The Extensive Reading Programme took on another rich journey as the classes engaged in silent reading every Monday and Tuesday morning at the Parade Square. It was supported by books from the school library and the Ang Mo Kio NLB. The exciting flood of fiction and non-fiction whet the appetite of book lovers among our students. Once again, the NLB, our valued partner, organised a Book Buzz at our mass assembly in Term 1, after which students headed enthusiastically for the Books To Go – a display of books on loan from the NLB held in the school – to grab a copy of the books recommended.



The Newspaper Reading Programme opened up the minds of the students to see beyond their world, to explore a gamut of social and global concerns. It creates better understanding of issues related to the presidential election in Singapore, the plight of the Rohingyas in Myanmar and many other pertinent matters affecting the world.


The intent to prepare our students well for the challenges of the 21st cc by grooming them into effective communicators prompted the Performance Poetry Module for the secondary ones. It provided learning amidst fun. It was made even more effective with feedback as the students’ reading was also recorded for the teachers’ critique.

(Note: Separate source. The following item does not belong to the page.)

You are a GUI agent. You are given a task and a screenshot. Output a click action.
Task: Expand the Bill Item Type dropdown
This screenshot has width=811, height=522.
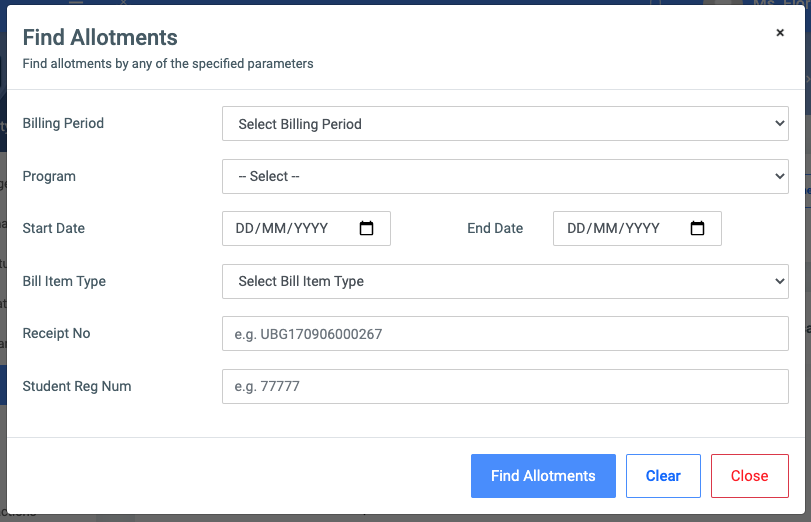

The experience was further enriched by participation in the National Schools Literature Festival (NSLF) held in July, through choral reading for the lower secondary and set text debates for the upper secondary teams who won two of the rounds.



The academic performance of our students was a major interest that was given much support. Regular timed practices provided our graduating classes with simulations of the national examinations, enabling them to develop their language skills and time management in an examination setting. The Oral Mentoring Programme offered them close guidance on an individual or small group basis. Sessions were held after the morning assemblies. Further support took the form of consultations with the teachers. Students sought guidance to improve their writing or reading comprehension skills. Skill-based supplementary sessions catered to the needs of students who needed customised remediation. A special category of students were given additional support – those in the Subject-based banding (lower secondary) and Out-of-stream (upper secondary) programmes. These were students who took up English Language at the more demanding streams. All these initiatives garnered the support and commitment of the entire department of English Language teachers who rallied behind the students in their preparation for the national examinations.


The year has been a rich learning journey for the students in their acquisition of language skills.